With the CDP cluster I am facing the following issue:
Some data have mixed type (i.e INT and STRING for example); and the following error is raised :
Unknown field type: uniontype<int,string>
I tried to create a custom script to manually modified the schema, but when it is converted to ORC my table schema do not match the underlying data. As the ORC conversion tries to infer the schema again.
The only way I found to put data in Hive through Nifi is to:
- Download a file (csv)
- Convert it to Avro (do not infer and use string)
- Convert it to PARQUET
- Create a Hive external table in top of the PARQUET file.
Thus I am losing a lot of information by converting all my data columns to string.
From the doc you mentioned: "Apache ORC (Optimized Row Columnar) format from Spark application".
So only from Spark, is there anything related to Spark in the question?

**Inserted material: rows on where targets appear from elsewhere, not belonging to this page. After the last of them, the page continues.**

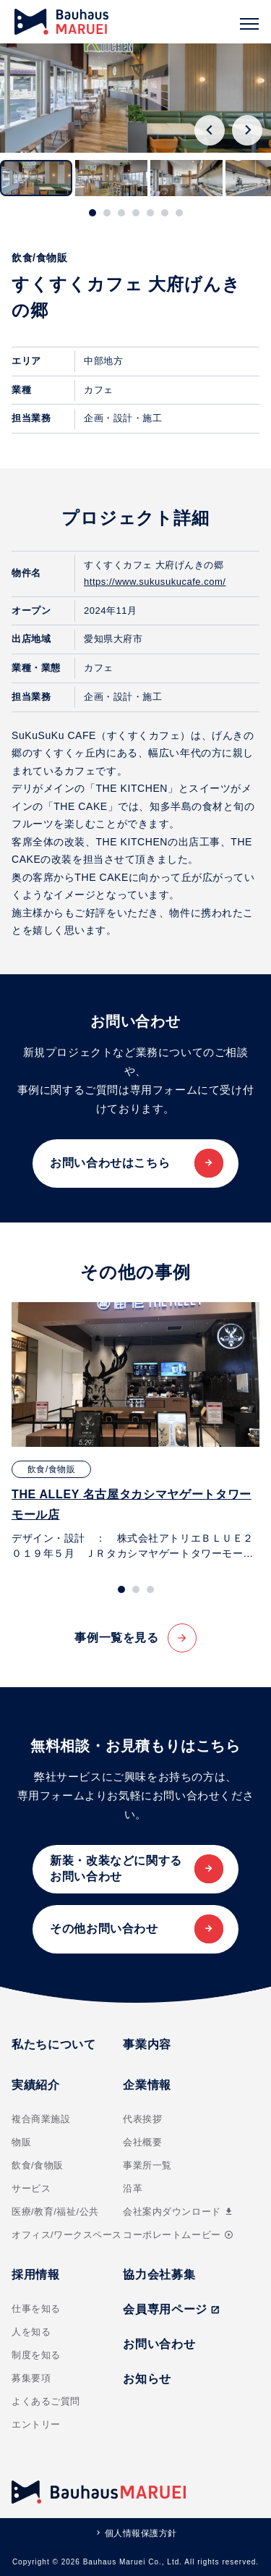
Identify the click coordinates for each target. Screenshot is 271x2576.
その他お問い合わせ (104, 1928)
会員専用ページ (171, 2309)
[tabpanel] (135, 1431)
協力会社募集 (159, 2274)
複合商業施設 (41, 2118)
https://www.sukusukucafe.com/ (154, 581)
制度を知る (36, 2354)
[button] (36, 178)
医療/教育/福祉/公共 (55, 2211)
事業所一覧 (147, 2165)
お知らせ (147, 2379)
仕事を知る (36, 2308)
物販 (21, 2142)
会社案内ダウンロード (178, 2211)
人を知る (31, 2331)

Orc is the native format of Hive, for sure it is supported.
Hi @asish ,
I have uploaded the Nifi flow definition, so you can reproduce my issue.(In txt file because I can't upload json extension, just change the extension)
It generates a csv:
Then convert it to Parquet (V1). The issue comes from UpdateHive processor :
Error while compiling statement: FAILED: Execution Error, return code 40000 from org.apache.hadoop.hive.ql.ddl.DDLTask. java.lang.UnsupportedOperationException: Unknown field type: uniontype<int,string>
The issue is not present in Nifi when I convert to another format (Avro for example). But is present when I tried to read back the data from the table (from Hue):
AnalysisException: Could not load table open_data.test from catalog CAUSED BY: TableLoadingException: Could not load table open_data.test from catalog CAUSED BY: TException: TGetPartialCatalogObjectResponse(status:TStatus(status_code:GENERAL, error_msgs:[TableLoadingException: Unsupported type 'uniontype' in column 'mixedtype' of table 'test']), lookup_status:OK)
Currently, I am on the last version of Nifi CFM in CDP: 7.2.11 - Flow Management Light Duty with Apache NiFi, Apache NiFi Registry
Thank you for your help,